The article certainly seems to point the finger of blame in one particular direction: “Sources said there was a continued lack of receptivity, however, in the office of one of Rumsfeld’s top aides, Douglas J. Feith, the undersecretary of defense for policy. Feith and his staff ‘didn’t want foreign help’ and argued ‘we can do it better than anybody else; leave us alone,’ a senior Pentagon official said [...]] ‘Rumsfeld lost credibility with the White House because he screwed up the postwar planning,’ said William Kristol, a conservative publisher with close ties to the administration. ‘For five months they let Rumsfeld have his way, and for five months Rumsfeld said everything’s fine. He wanted to do the postwar with fewer troops than a lot of people advised, and it turned out to be a mistake.’ ”

It’s nice to know who’s running the candy store, and that they keep such a close check on it, isn’t it? So now we’re left with a handful of “I told you so’s” and a trip back to the UN Dunking Booth.
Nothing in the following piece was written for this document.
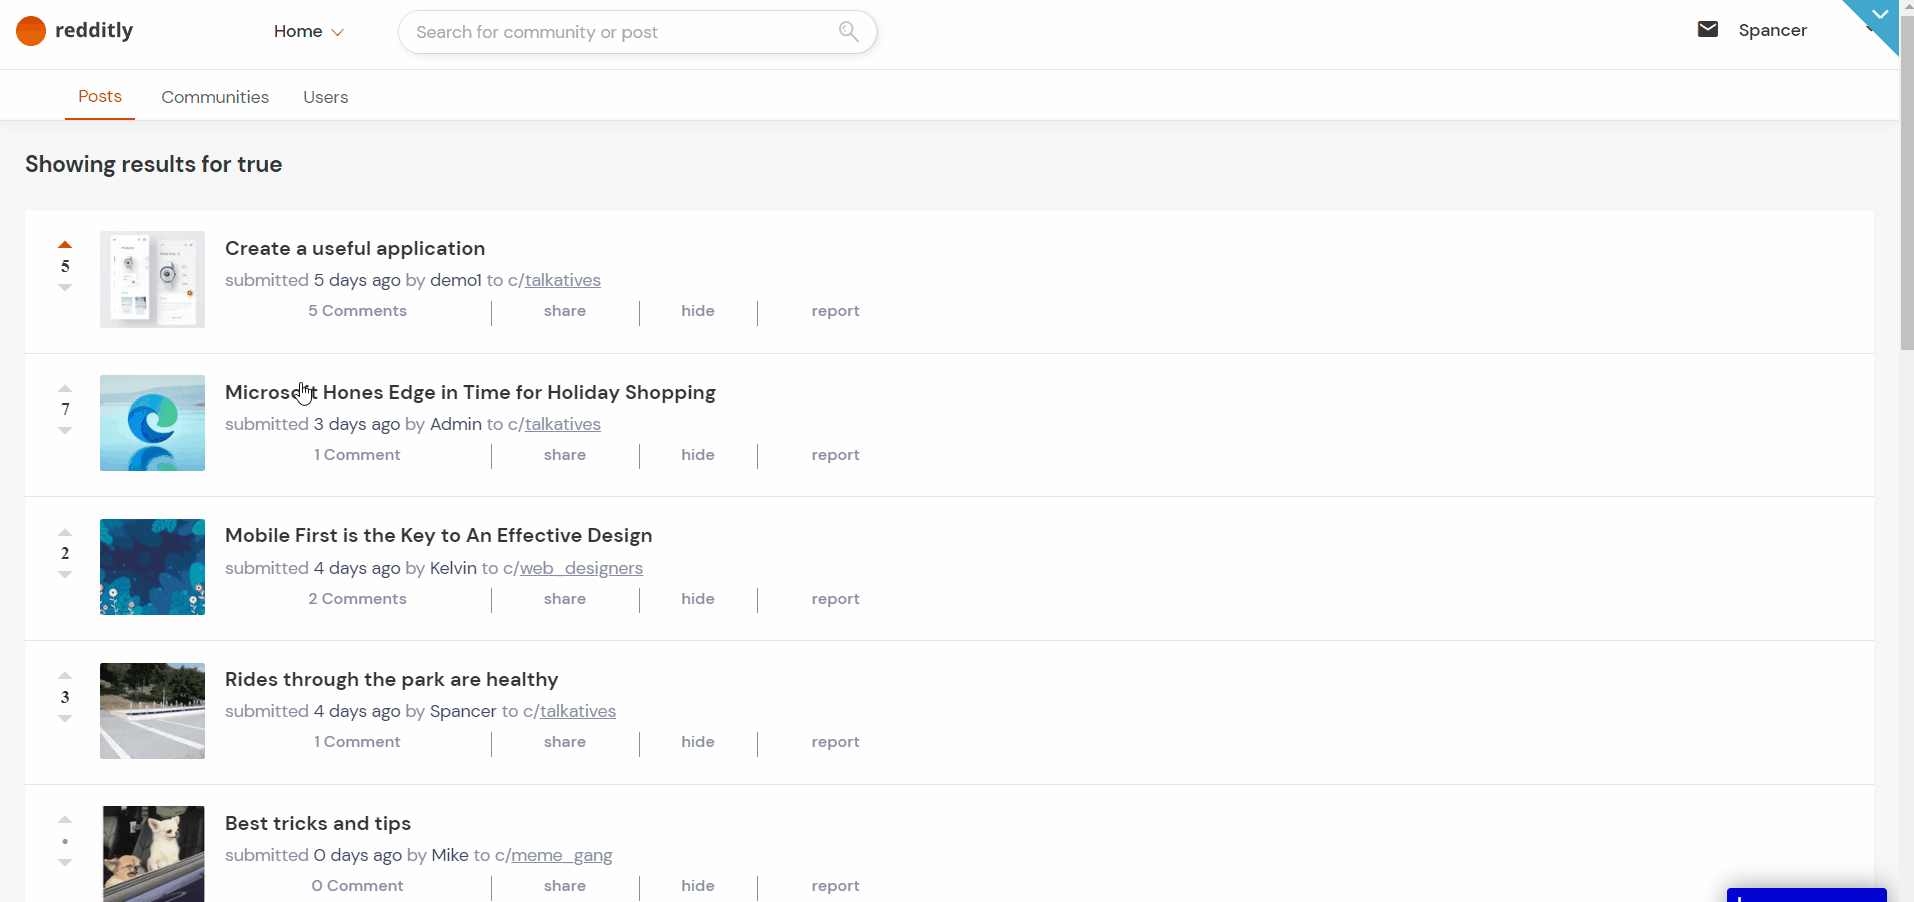Open the Spancer user menu
This screenshot has width=1914, height=902.
1772,30
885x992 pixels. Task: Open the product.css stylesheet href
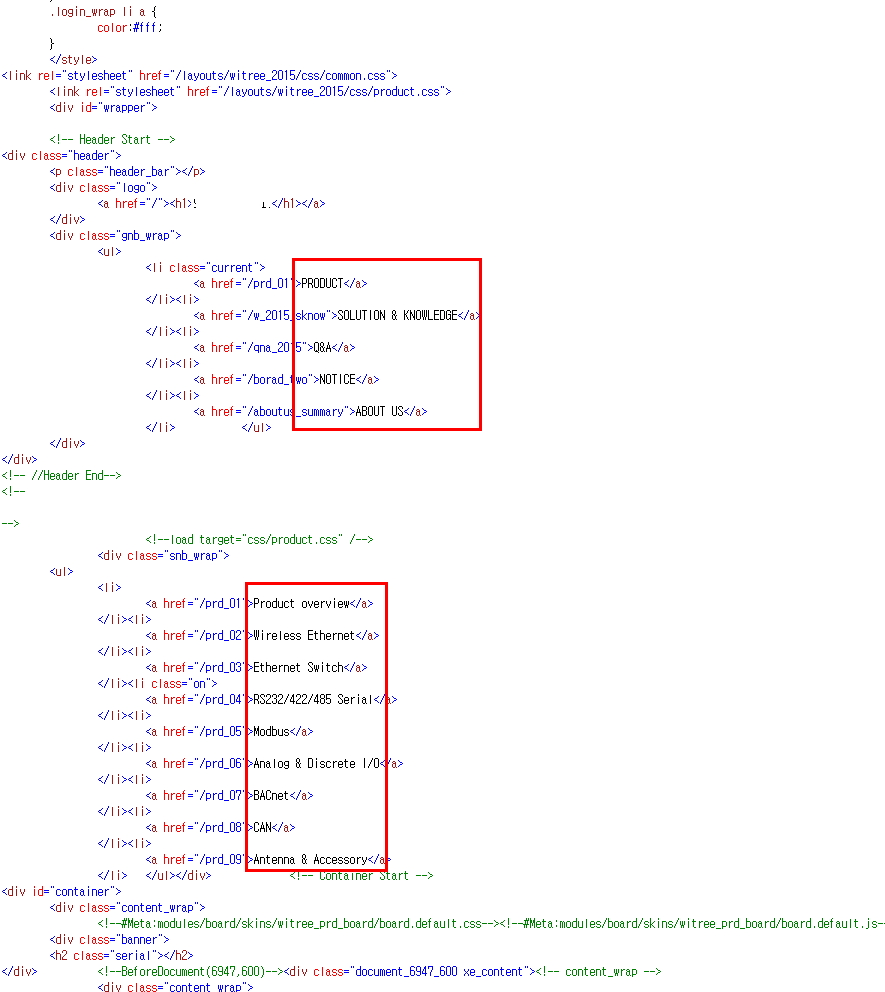(x=317, y=91)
The problem is the new proposal would put UN military help under US authority. And that’s not gonna fly, as nearly instantaneously, you-know-who steps up to the mike: “Speaking after a regularly scheduled bilateral meeting in the German city of Dresden, the French president, Jacques Chirac, and the German chancellor, Gerhard Schroeder, said the current draft of the U.S. resolution failed to meet their primary concerns—that political authority in Iraq be transferred to Iraqis as quickly as possible, and that the United Nations, not the United States, take over the key role in the Iraq’s postwar rebuilding.”

Between pushing a new package through Congress and wrangling an agreement with the UN, Bush now has an uphill fight, when he should be coasting downhill with momentum. Maybe Rummy has another innovative solution for that one as well.